Lack of ICU capacity was ‘political choice’, Chris Whitty tells Covid inquiry – as it happened

UK went into Covid with ‘very low’ intensive care capacity compared with other rich countries, Chris Whitty tells inquiry
The UK went into the Covid crisis with “very low” intensive care capacity compared with other wealthy countries, Prof Sir Chris Whitty told the Covid inquiry this morning.
Whitty, the chief medical officer for England, has given oral evidence to the inquiry in previous hearings, dealing with pandemic preparedness and government decisions taken during the emergency, but today he is being questioned as part of module 3, which is looking at how the NHS was affected.
He told the inquiry this morning:
Taking ICU [intensive care units], in particular, the UK has a very low ICU capacity compared to most of our peer nations in high income countries. Now that’s a choice, that’s a political choice. It’s a system configuration choice, but it is a choice. Therefore you have less reserve when a major emergency happens, even if it’s short of something of the scale of Covid.

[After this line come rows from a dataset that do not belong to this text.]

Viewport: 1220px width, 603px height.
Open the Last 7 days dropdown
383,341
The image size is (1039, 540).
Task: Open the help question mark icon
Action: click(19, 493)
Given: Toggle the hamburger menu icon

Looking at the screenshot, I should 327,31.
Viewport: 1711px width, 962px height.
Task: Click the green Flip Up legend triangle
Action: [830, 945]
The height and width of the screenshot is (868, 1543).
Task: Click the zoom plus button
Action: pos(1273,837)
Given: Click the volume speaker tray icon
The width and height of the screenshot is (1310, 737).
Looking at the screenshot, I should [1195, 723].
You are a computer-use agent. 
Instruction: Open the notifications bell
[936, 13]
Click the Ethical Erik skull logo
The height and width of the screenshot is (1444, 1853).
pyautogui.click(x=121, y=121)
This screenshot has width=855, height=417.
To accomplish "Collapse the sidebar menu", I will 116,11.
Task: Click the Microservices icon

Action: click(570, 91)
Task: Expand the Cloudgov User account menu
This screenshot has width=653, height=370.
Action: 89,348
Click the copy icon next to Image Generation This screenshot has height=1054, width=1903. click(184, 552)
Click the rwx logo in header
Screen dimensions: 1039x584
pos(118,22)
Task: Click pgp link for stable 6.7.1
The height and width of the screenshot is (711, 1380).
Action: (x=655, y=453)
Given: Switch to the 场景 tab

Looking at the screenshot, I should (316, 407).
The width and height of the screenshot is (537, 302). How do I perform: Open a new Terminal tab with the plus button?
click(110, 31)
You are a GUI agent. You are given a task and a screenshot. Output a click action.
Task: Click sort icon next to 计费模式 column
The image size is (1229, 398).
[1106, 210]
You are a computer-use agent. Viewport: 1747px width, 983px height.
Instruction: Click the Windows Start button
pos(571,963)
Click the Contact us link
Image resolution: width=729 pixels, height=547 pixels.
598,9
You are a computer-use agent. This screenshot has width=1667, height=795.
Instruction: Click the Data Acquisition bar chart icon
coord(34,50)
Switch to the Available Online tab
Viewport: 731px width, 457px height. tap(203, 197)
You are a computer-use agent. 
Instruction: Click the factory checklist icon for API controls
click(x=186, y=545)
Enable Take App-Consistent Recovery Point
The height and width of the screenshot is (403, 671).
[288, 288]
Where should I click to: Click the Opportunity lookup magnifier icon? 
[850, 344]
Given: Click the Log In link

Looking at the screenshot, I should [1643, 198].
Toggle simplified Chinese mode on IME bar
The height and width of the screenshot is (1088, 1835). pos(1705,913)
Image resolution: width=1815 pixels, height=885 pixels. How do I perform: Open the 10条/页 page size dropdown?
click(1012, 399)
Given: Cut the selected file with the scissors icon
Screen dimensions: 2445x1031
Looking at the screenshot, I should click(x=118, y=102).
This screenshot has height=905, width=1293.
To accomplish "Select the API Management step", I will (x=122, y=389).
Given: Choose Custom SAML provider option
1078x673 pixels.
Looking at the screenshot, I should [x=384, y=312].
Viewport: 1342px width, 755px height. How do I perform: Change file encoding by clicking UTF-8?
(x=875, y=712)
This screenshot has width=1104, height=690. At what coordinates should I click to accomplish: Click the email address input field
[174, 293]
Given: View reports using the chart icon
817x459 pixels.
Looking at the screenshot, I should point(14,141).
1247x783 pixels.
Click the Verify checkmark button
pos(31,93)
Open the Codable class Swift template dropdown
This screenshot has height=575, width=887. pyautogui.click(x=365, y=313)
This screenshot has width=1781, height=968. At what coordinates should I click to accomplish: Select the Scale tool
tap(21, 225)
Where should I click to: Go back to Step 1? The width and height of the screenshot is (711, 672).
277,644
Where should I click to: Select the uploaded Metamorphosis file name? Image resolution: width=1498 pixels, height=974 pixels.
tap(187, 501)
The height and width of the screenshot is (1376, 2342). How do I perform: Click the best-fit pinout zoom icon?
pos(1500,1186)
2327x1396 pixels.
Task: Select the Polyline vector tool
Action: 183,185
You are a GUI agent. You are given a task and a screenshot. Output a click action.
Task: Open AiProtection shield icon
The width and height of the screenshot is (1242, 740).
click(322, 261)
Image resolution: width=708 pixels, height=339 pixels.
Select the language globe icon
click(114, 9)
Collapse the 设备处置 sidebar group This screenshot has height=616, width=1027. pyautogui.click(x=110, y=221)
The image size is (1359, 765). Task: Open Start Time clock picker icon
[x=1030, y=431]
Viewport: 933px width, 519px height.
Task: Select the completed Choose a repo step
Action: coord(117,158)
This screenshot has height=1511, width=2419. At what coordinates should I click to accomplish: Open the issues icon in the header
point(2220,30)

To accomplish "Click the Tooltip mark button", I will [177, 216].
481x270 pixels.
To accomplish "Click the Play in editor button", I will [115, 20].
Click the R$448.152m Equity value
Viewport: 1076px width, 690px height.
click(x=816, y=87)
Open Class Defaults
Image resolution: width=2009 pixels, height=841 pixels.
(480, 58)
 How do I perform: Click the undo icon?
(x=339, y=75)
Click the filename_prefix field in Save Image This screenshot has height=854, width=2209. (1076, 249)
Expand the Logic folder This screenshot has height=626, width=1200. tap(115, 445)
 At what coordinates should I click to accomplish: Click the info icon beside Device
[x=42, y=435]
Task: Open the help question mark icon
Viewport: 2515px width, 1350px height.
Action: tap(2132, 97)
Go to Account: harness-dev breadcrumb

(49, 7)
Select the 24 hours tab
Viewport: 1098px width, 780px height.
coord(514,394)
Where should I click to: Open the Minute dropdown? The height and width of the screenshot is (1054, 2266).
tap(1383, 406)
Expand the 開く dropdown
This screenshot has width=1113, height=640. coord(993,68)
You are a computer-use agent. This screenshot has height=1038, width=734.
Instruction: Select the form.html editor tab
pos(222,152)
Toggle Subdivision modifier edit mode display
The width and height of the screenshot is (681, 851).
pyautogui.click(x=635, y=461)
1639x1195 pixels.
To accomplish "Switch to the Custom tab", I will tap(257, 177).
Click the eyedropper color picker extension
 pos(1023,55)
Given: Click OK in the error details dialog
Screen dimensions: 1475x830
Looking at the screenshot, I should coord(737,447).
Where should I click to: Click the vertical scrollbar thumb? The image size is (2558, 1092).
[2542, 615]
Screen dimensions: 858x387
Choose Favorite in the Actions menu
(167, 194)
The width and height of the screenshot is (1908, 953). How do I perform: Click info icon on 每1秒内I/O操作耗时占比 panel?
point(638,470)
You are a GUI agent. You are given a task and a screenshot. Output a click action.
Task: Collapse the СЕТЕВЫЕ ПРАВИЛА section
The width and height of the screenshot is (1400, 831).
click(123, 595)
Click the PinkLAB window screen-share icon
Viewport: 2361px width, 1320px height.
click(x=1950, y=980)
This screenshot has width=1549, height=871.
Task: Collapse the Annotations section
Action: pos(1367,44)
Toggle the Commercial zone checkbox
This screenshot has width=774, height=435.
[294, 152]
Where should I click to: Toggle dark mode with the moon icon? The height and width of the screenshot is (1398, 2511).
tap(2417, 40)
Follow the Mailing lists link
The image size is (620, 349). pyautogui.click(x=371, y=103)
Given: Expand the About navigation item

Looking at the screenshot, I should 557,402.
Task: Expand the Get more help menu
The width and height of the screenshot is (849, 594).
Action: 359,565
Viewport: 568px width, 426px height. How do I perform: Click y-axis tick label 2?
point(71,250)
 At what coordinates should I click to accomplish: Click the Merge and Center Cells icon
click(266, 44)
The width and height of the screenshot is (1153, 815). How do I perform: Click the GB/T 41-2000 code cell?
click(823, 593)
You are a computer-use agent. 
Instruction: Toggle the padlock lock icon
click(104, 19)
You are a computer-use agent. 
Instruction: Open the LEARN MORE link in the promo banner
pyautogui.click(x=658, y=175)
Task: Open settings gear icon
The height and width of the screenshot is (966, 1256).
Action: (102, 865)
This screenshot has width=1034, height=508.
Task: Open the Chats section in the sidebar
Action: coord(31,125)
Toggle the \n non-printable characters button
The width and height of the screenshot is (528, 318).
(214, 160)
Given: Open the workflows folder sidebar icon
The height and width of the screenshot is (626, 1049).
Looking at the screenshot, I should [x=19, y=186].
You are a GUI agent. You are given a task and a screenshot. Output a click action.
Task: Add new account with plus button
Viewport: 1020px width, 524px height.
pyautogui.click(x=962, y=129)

Whitty also said, without trained staff, ICU capacity could not be scaled up quickly. He explained:
The key thing, which is the rate limiting thing for scale up, is people, trained people,
You can buy beds, you can buy space, you can even put in oxygen and things. And I think we learned some lessons from, for example, trying to set up the Nightingale hospitals, about the difficulties of doing that.
But fundamentally, the limit to that system, as to any system, is trained people and there is no way you can train someone in six weeks to have the experience of an experienced ICU nurse or an experienced ICU doctor. It is simply not possible.
So if you don’t have it going into the emergency, if it’s an emergency of this speed of onset, you should not have any illusions you’re going to have it as you hit the peak.